* Your goal *
Transcribe only what runs from the line containing "Where should I click to: Open the paperspacegradient" through the end of the listing, line for line and exactly, and omit the pictures.

* Records for processing *
----------------
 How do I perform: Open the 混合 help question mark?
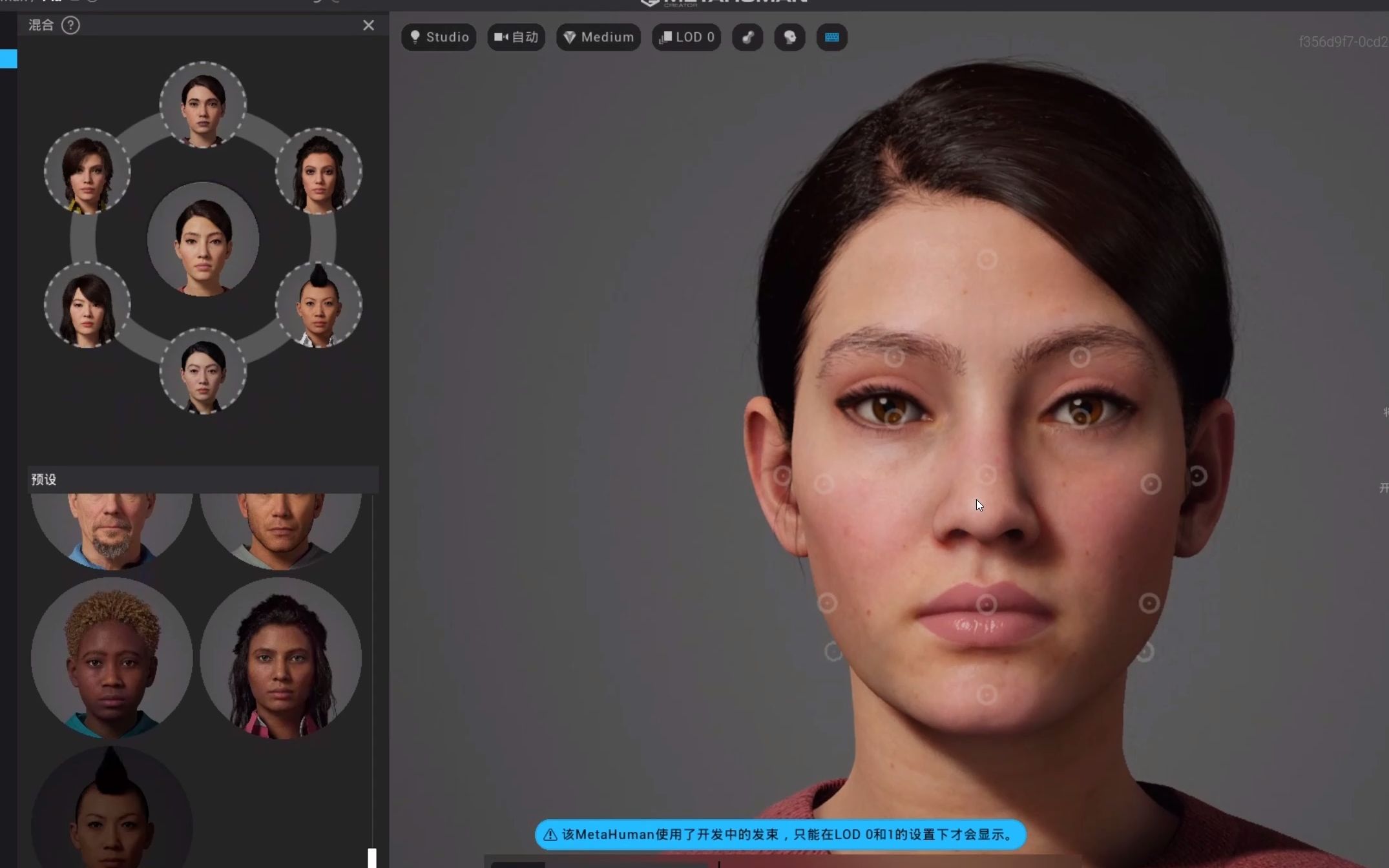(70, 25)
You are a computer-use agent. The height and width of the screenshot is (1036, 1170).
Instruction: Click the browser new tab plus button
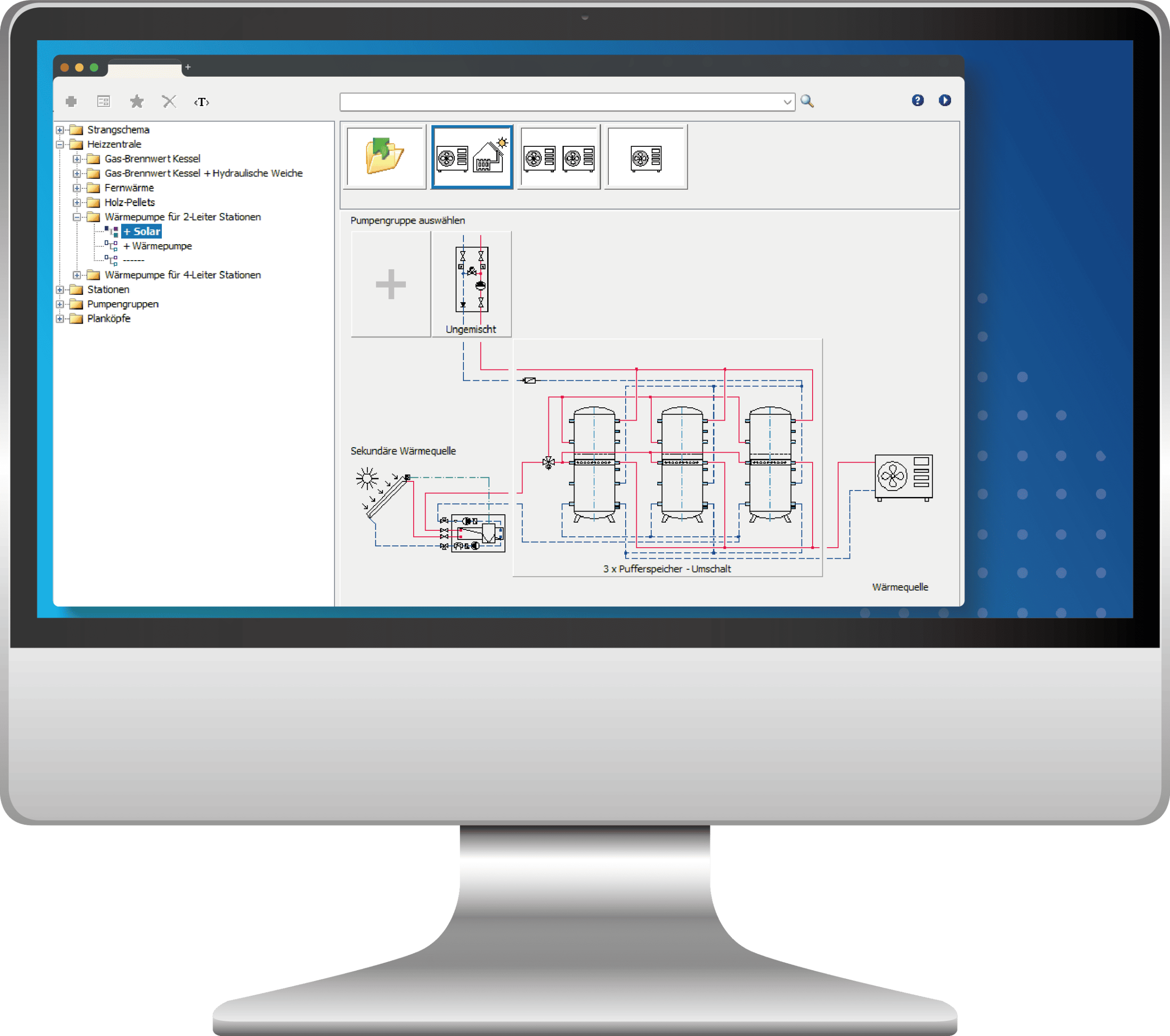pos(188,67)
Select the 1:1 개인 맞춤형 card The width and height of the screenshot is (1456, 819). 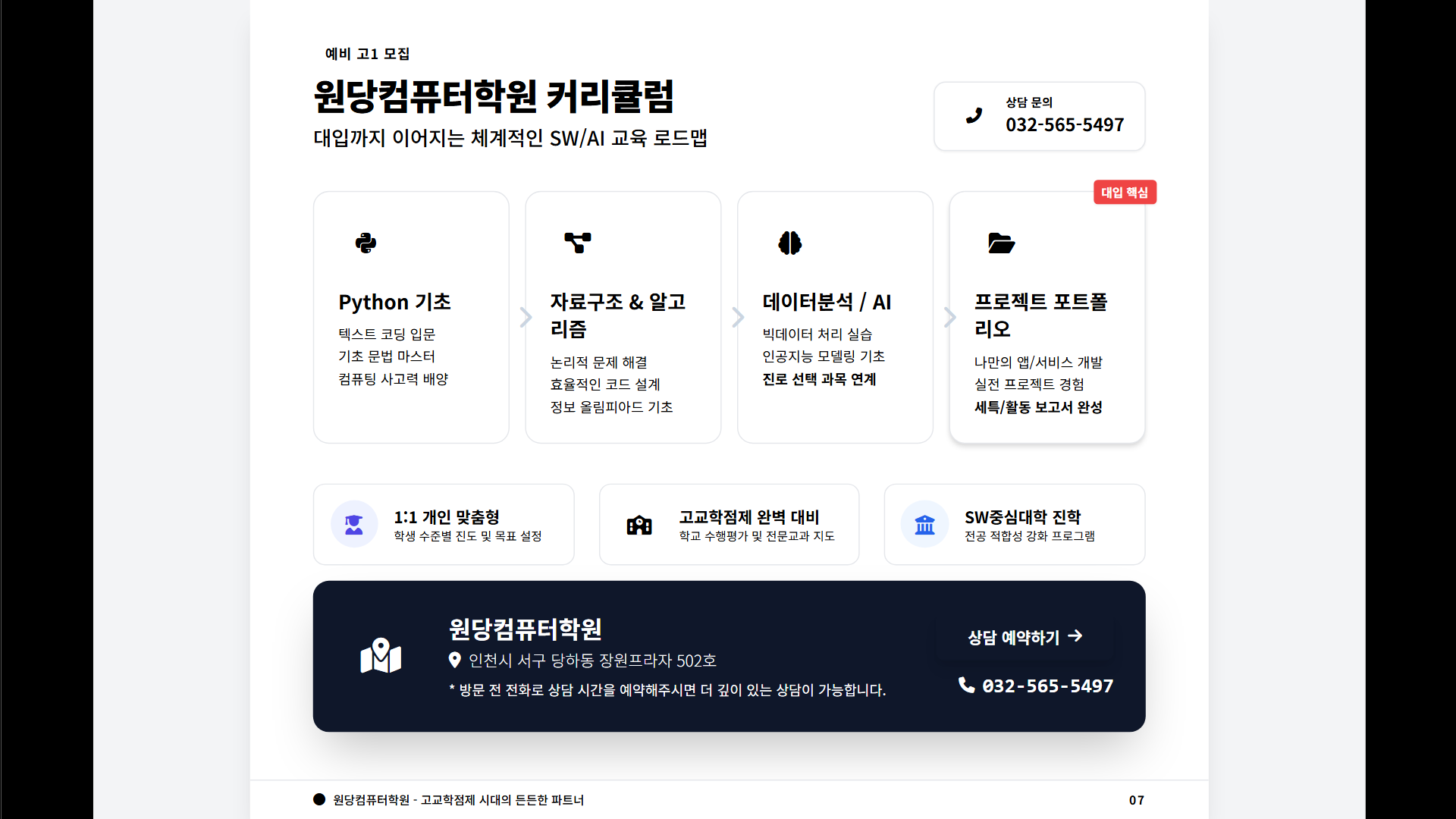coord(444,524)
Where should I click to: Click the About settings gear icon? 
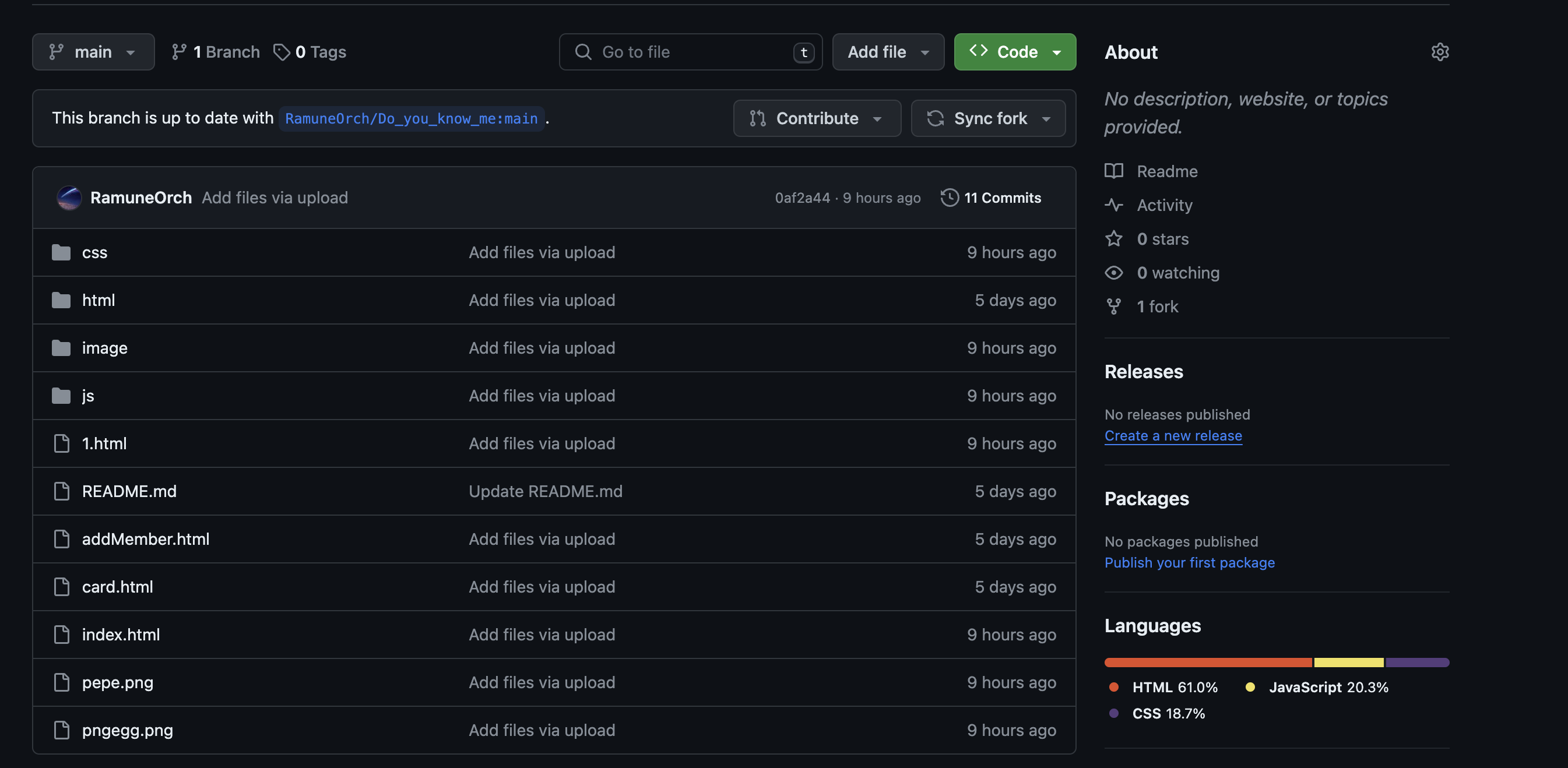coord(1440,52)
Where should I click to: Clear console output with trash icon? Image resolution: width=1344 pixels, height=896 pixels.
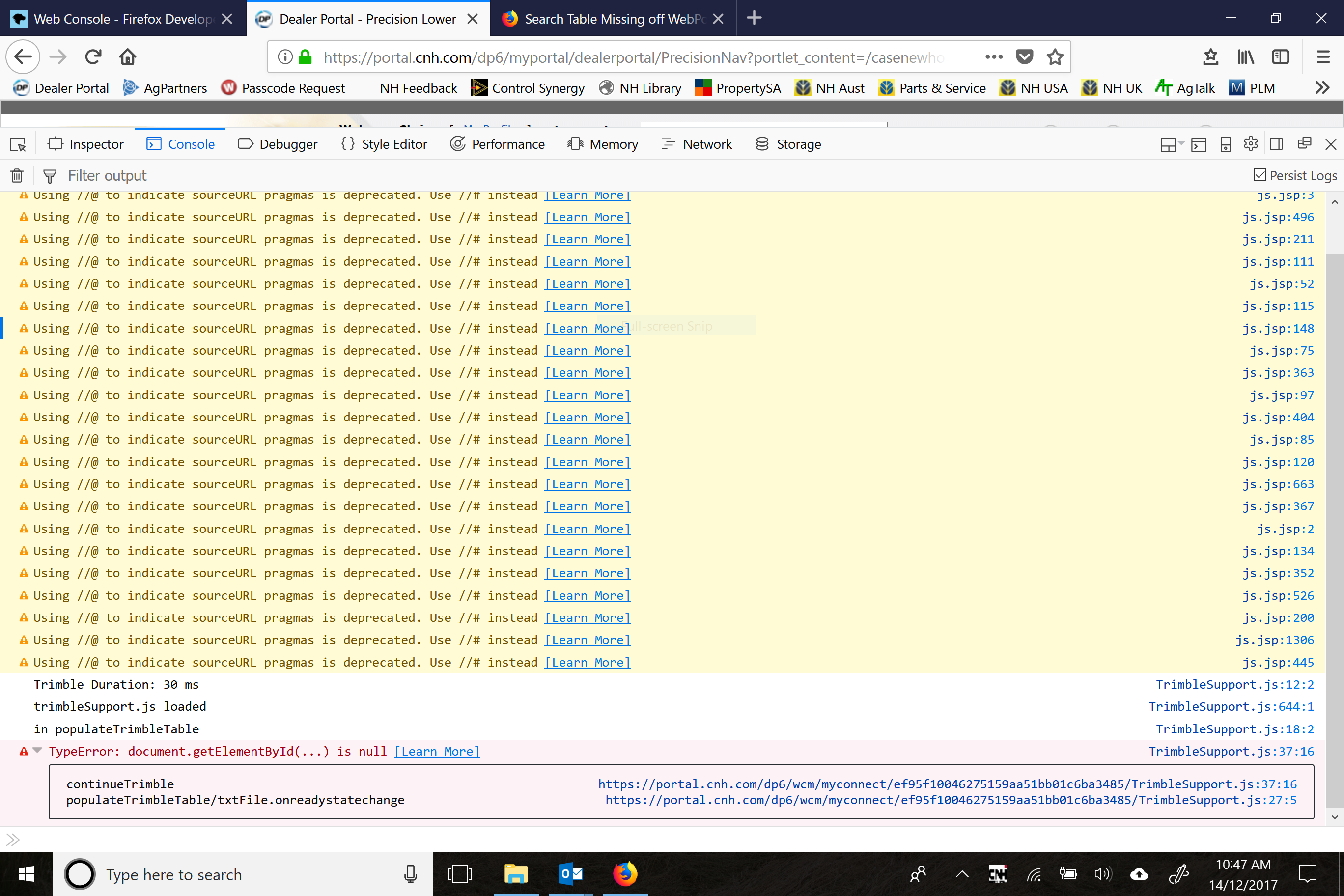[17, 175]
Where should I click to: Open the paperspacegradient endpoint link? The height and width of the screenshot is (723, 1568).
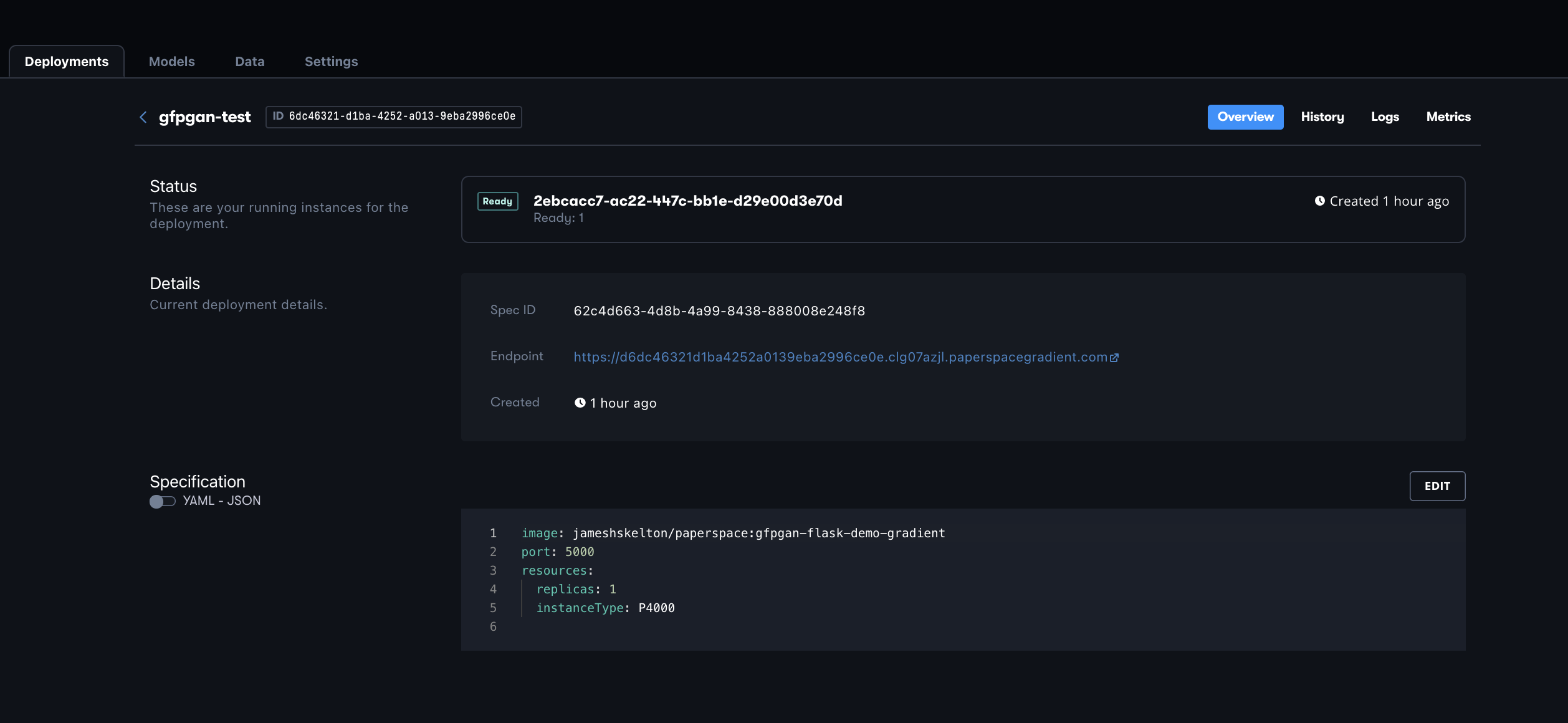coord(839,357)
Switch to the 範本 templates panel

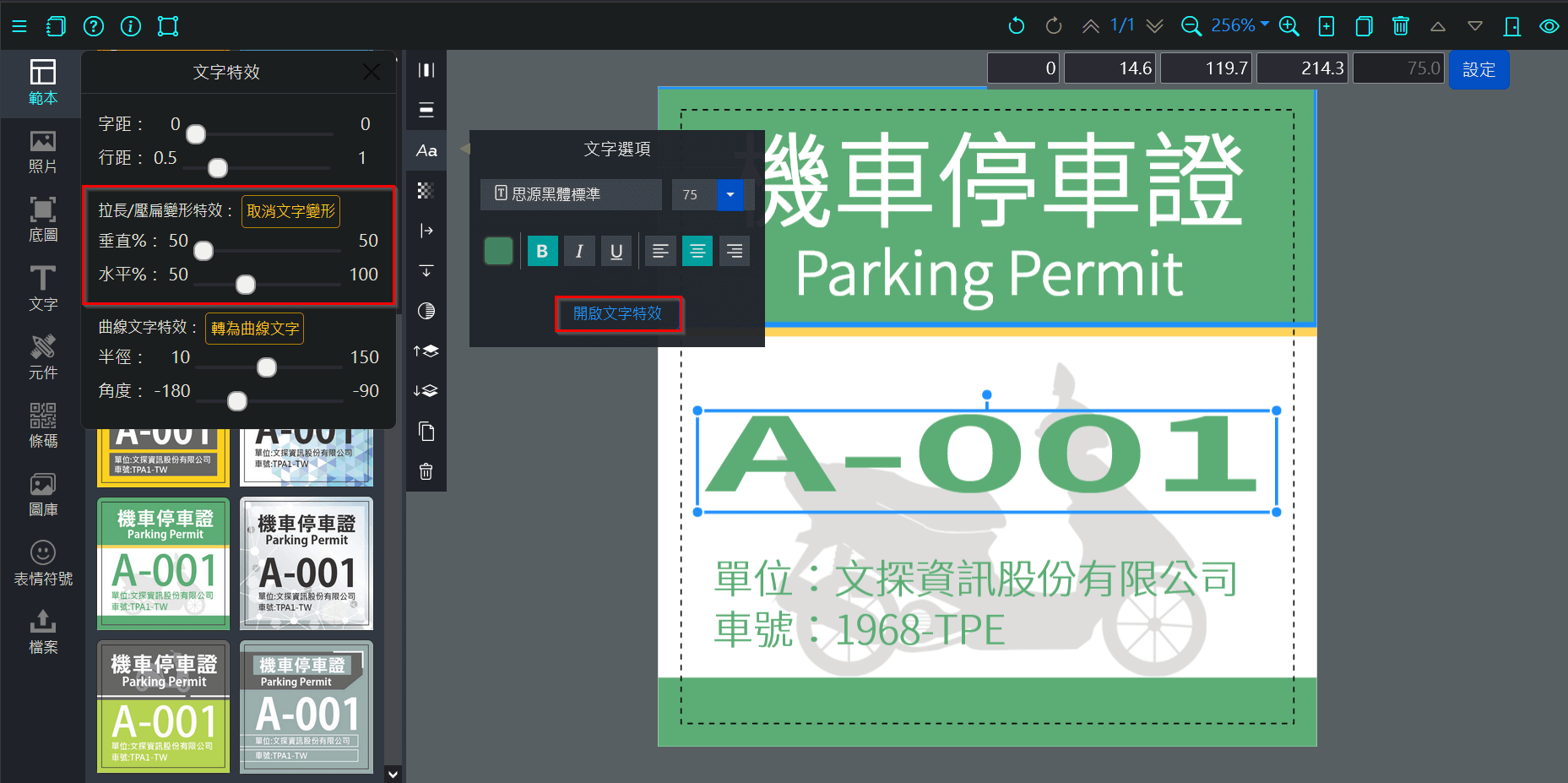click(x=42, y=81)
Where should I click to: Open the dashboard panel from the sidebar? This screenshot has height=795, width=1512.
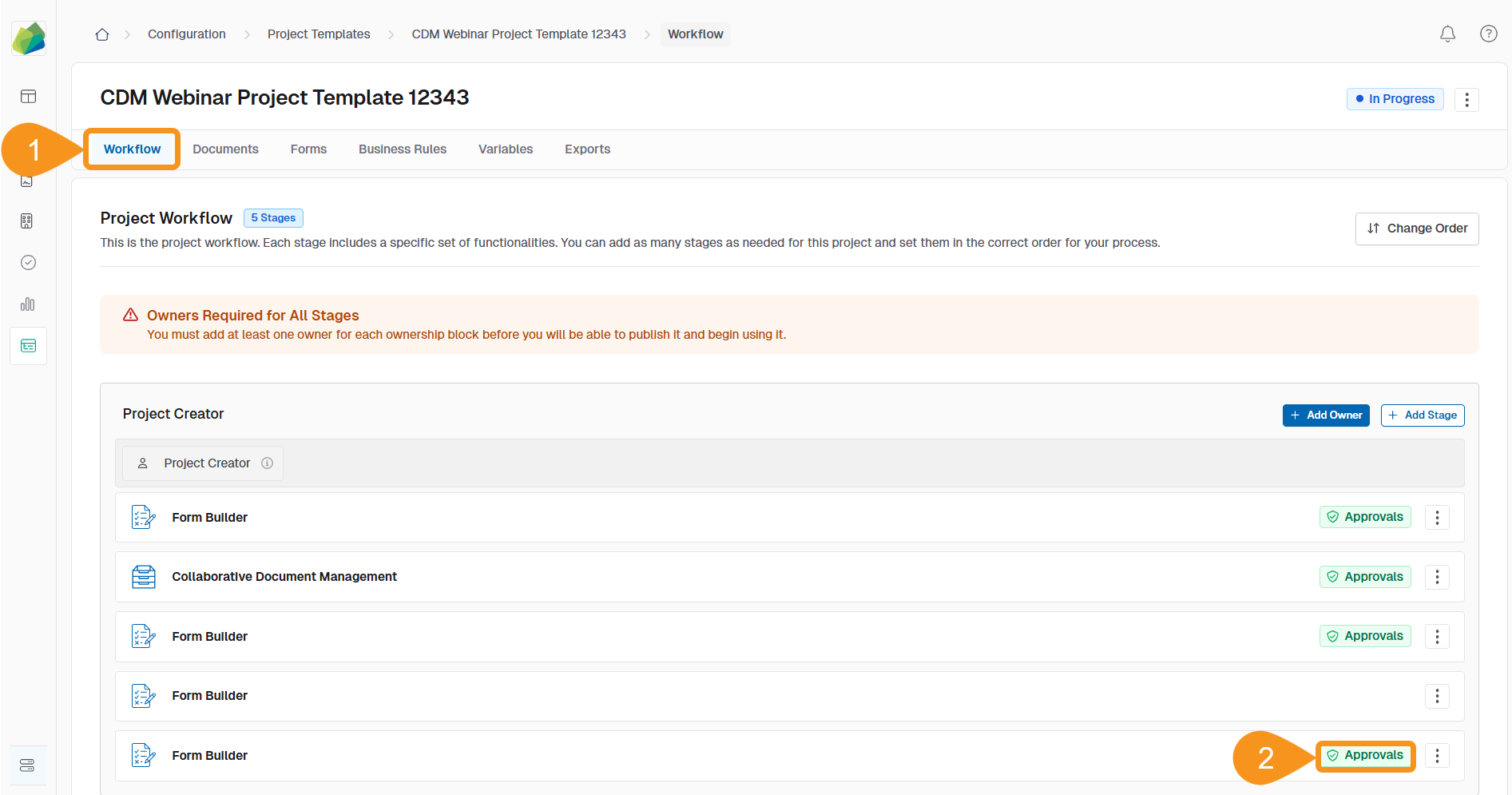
----------------
* The completed task *
Where should I click to: Open the paperspacegradient endpoint link? The height and width of the screenshot is (723, 1568).
coord(839,357)
Switch to the 範本 templates panel

click(x=42, y=81)
Where should I click to: Open the dashboard panel from the sidebar? This screenshot has height=795, width=1512.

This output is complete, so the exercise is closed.